Benefits of organisational whistleblowing
Whistleblowing is seen as a very effective tool to combat fraud. Indeed, in its 2016 ACFE Report to the Nations on Occupational Fraud and Abuse, the Association of Certified Fraud Examiners found that the most common detection method for fraud was tips (more than 40% of cases). The same report also states that companies with whistleblowing services, that include the possibility of anonymous reporting, suffer smaller losses from fraud.
Transparency International, Sweden, goes as far as saying that whistleblowing is the most effective tool for fighting corruption.
And yet, people still choose not to report suspected wrongdoing. Taking the step from observer to whistleblower is still an uncomfortable one. There are a number of factors that might get in the way: loyalty to the organisation or colleagues; uncertainty about what really constitutes a whistleblowing case; the suspicion that nothing will be done; and the fear of repercussion, are just a few.

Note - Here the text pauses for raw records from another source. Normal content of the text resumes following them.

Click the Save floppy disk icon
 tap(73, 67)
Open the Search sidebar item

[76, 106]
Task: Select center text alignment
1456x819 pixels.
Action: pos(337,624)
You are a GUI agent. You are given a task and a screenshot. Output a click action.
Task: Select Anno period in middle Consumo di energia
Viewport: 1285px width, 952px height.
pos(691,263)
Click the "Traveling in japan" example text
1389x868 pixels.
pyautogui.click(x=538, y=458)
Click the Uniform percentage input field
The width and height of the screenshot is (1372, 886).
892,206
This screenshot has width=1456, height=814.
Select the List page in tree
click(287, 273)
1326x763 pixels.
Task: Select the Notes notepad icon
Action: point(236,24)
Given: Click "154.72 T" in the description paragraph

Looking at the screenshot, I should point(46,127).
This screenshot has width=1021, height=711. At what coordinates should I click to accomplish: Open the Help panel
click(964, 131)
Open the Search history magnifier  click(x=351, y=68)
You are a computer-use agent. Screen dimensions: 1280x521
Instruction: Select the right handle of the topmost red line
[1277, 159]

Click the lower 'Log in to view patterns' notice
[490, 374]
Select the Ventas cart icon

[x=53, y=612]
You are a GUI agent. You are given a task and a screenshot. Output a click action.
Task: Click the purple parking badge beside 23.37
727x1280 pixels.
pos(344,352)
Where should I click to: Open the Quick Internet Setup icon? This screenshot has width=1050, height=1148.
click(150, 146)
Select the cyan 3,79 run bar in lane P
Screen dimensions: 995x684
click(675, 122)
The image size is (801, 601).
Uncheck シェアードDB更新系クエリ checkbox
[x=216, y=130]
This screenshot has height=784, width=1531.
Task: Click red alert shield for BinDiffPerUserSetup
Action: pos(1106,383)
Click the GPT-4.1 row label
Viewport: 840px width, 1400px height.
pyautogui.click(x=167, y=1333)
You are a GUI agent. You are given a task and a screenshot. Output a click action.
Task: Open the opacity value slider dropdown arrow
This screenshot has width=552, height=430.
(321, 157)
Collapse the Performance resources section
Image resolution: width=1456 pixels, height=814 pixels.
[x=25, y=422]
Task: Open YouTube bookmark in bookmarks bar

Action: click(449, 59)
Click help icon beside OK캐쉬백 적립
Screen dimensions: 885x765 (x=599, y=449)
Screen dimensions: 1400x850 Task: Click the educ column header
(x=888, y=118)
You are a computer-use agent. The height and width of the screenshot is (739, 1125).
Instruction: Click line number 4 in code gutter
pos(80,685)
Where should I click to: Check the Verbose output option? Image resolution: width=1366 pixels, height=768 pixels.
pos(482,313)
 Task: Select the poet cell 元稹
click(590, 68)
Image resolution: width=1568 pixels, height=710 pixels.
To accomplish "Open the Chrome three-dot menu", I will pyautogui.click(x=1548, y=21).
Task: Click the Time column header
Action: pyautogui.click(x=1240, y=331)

Government bodies around the world have recognised that corporate retaliation remains a real barrier to whistleblowing, and have introduced new regulations aimed at strengthening whistleblowing protection.
In this paper we will share the feedback we get from our customers on what benefits you and your organisation’s many stakeholders can expect from a whistleblowing system. We will also highlight the critical success factors for such a system that will ensure it is compliant, secure and used, when needed.
Of course, whistleblowing is not the sole response for fighting corruption and other serious irregularities. However, there’s no doubt that it is an effective preventive tool and an integral, reinforcing part in any organisation’s efforts to become an ethical and transparent brand.
It shows an organisation’s stakeholders that it is serious about enforcing its Code of Conduct and promoting a culture of compliance and the highest business ethics.